Navigationspfad: Startseite > Presse > Aktuelle Meldungen (hib) > Juni 2013 > Vorstöße zu Wahlrechts-Änderung bei Experten umstritten
Wie die Grünen-Fraktion in einem Gesetzentwurf (17/12068) schreibt, sind nach dem Bundeswahlgesetz und dem Europawahlgesetz „all jene Menschen pauschal vom aktiven und passiven Wahlrecht ausgeschlossen, für die zur Besorgung aller ihrer Angelegenheiten ein Betreuer oder eine Betreuerin bestellt ist“. Ebenfalls ausgeschlossen seien Menschen, die eine Straftat im Zustand der Schuldunfähigkeit begangen haben und aufgrund dessen in einem psychiatrischen Krankenhaus untergebracht sind. Diese Ausschlusstatbestände seien nach geltenden menschenrechtlichen Standards nicht zu rechtfertigen und stünden „im Widerspruch zu den Zielen der UN-Konvention über die Rechte von Menschen mit Behinderungen“, die seit 2009 in Deutschland geltendes Recht sei. Sie sollen daher nach dem Willen der Grünen-Abgeordneten gestrichen werden.
Ebenso argumentiert die SPD-Fraktion, die in einem Antrag (17/12380) von der Bundesregierung die Vorlage eines Gesetzentwurfs fordert, der ausschließt, dass der Verlust des Wahlrechts künftig ausschließlich aufgrund der entsprechenden Bestimmungen im Bundes- und im Europawahlgesetz möglich ist. Auch soll die Regierung dem Antrag zufolge einen Gesetzentwurf zur Änderung der beiden genannten Wahlgesetze mit dem Inhalt vorlegen, dass durch die Verwendung von Parteisymbolen und Lichtbildern der Kandidaten auf den Stimmzetteln die Wiedererkennung von Parteien und Bewerbern „und somit die Stimmabgabe erleichtert wird“.

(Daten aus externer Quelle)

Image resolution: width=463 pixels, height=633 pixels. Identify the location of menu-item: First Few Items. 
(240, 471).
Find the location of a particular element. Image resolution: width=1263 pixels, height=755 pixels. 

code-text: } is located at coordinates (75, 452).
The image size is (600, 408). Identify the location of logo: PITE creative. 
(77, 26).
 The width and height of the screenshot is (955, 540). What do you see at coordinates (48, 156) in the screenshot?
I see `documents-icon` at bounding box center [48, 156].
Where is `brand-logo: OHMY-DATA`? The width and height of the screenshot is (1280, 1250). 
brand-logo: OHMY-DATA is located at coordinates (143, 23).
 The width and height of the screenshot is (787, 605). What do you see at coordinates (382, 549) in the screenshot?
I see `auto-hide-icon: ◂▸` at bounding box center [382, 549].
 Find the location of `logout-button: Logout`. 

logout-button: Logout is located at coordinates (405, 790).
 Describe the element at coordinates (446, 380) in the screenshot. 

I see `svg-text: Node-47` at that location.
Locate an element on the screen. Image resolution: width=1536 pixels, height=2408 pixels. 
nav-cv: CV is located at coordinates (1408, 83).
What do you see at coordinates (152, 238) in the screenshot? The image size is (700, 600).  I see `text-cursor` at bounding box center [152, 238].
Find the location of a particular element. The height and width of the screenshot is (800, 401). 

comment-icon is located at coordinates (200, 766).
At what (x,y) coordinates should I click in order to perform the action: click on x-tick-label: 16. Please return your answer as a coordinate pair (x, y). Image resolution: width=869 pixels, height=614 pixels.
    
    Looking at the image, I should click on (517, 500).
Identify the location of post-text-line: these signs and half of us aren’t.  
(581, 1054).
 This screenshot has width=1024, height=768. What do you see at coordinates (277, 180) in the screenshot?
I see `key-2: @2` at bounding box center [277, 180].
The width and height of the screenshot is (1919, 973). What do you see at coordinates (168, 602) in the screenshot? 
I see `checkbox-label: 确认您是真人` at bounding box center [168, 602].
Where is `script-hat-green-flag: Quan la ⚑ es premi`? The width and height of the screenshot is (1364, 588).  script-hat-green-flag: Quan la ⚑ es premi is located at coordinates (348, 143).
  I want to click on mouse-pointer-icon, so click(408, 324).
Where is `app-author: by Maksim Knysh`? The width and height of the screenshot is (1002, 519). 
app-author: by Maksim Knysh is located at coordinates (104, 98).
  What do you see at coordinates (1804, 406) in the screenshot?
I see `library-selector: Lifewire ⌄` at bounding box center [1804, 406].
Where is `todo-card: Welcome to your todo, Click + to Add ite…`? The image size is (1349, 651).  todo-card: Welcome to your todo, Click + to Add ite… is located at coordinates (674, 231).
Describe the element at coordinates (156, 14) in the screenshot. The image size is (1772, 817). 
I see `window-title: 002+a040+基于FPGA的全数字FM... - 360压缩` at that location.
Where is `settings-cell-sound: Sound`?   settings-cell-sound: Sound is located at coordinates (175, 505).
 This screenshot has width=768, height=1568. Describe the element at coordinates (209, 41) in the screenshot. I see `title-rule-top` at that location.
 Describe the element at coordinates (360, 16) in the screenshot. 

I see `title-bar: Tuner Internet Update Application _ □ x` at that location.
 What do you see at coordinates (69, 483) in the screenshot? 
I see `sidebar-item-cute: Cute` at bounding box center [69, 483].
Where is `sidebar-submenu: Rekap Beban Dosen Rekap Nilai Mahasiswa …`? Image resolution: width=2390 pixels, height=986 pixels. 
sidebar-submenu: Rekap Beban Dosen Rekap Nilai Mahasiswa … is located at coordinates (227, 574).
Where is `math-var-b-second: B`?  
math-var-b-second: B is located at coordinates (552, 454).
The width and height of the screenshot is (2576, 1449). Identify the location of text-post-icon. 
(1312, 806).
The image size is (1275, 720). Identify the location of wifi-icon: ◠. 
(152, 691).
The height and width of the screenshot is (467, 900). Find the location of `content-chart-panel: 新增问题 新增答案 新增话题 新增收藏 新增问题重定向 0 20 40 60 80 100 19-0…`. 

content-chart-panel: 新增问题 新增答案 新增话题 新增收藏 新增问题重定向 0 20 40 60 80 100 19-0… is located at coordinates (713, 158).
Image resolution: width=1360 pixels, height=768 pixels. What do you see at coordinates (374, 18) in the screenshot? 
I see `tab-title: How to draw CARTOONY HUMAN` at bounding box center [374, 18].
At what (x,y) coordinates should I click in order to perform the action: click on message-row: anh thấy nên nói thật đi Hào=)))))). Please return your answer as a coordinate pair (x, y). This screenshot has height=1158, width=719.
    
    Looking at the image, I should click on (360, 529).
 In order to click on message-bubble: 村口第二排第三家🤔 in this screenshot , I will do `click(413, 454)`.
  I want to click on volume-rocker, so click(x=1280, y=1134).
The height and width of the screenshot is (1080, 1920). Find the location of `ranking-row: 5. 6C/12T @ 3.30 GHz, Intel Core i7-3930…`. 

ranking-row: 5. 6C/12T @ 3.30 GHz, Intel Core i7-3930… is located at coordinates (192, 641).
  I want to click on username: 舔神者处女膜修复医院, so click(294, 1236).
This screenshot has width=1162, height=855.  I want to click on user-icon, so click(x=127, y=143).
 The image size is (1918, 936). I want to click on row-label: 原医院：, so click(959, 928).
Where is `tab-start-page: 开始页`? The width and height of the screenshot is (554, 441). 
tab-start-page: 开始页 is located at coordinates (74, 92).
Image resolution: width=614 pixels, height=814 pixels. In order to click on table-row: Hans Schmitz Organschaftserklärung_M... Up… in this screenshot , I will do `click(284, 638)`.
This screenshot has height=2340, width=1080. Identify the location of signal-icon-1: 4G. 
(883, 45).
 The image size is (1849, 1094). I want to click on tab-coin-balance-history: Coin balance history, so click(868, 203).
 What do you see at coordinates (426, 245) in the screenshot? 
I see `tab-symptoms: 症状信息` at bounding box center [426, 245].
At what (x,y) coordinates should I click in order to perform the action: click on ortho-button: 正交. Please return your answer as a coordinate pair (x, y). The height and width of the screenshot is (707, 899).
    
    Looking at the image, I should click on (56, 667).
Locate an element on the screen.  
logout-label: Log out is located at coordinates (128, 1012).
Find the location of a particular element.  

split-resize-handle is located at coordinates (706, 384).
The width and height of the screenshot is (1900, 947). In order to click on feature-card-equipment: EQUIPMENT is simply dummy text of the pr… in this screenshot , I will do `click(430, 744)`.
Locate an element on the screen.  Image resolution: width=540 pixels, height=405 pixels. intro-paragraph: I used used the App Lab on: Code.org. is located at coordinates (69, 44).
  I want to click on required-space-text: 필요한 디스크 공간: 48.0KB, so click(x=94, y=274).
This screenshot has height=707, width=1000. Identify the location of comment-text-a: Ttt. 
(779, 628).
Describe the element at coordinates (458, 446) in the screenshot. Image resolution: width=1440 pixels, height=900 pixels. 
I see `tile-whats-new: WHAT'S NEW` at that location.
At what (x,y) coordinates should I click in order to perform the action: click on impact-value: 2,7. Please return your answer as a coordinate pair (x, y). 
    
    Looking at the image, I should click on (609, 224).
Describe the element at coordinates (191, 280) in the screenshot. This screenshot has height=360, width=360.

In der Anhörung sagte Valentin Aichele vom Deutschen Institut für Menschenrechte, die zwei Ausschlüsse vom Wahlrecht seien mit den bürgerlichen Menschenrechten nicht zu vereinbaren, „weil sie mehrheitlich Menschen mit Behinderungen treffen und damit eine menschenrechtliche Diskriminierung vorliegt, die unsere Rechtsordnung nicht länger tolerieren darf“.
Professor Hans Meyer von der Berliner Humboldt-Universität warb dafür, die entsprechenden Paragraphen „vollständig zu streichen“. Sie entsprächen „in keiner Weise mehr“ den verfassungsrechtlichen Anforderungen. Die Feststellung der Betreuung erfolge von den Richtern ohne Rücksicht auf die Frage der Wahlmündigkeit. Eine Entscheidung, die nichts mit dem Wahlrecht zu tun habe, aber einen Ausschluss vom Wahlrecht zur Folge habe, sei eines Rechtsstaates unwürdig.
Gregor Rüberg vom Betreuungsverein Lebenshilfe Dortmund betonte, zu keinem Zeitpunkt des Betreuungsverfahrens werde geprüft, ob die Wahlfähigkeit vorliegt. Er halte eine Streichung der Vorschrift zum Wahlrechtsausschluss von Betreuten „für absolut erforderlich“, weil diese Regelung zu viele Menschen betreffe.
Bernd Schulte, wissenschaftlicher Referent in München, nannte die Argumente für eine ersatzlose Abschaffung der Vorschriften über den Wahlrechtsausschluss „erdrückend“. Er halte ein möglichst rasches gesetzgeberisches Handeln für geboten.
Professor Heinrich Lang von der Universität Greifswald plädierte dagegen dafür, die beiden Regelungen jetzt nicht zu streichen. Man solle lieber „abwarten, was die Forschung zu dem Thema bringt“, fügte Lang hinzu und verwies darauf, dass die Bundesregierung ein entsprechendes Forschungsvorhaben ausgeschrieben habe. Dann solle man erneut über das Thema diskutieren.
Professor Gerd Strohmeier von der Technischen Universität Chemnitz sagte, das Wahlrecht sei ein „äußerst sensibles Feld“ und der Ausschluss vom Wahlrecht sei „möglicherweise der sensibelste Teil dieses Feldes“. Er bedürfe einer Regelung, die auf einer soliden Datenbasis basiere, die gegenwärtig noch nicht vorliege. „Erst wenn die Studie zum aktiven und passiven Wahlrecht von Menschen mit Behinderungen vorliegt, werden wir sachlich und fundiert über eventuell notwendige Reformen diskutieren können“, unterstrich Strohmeier.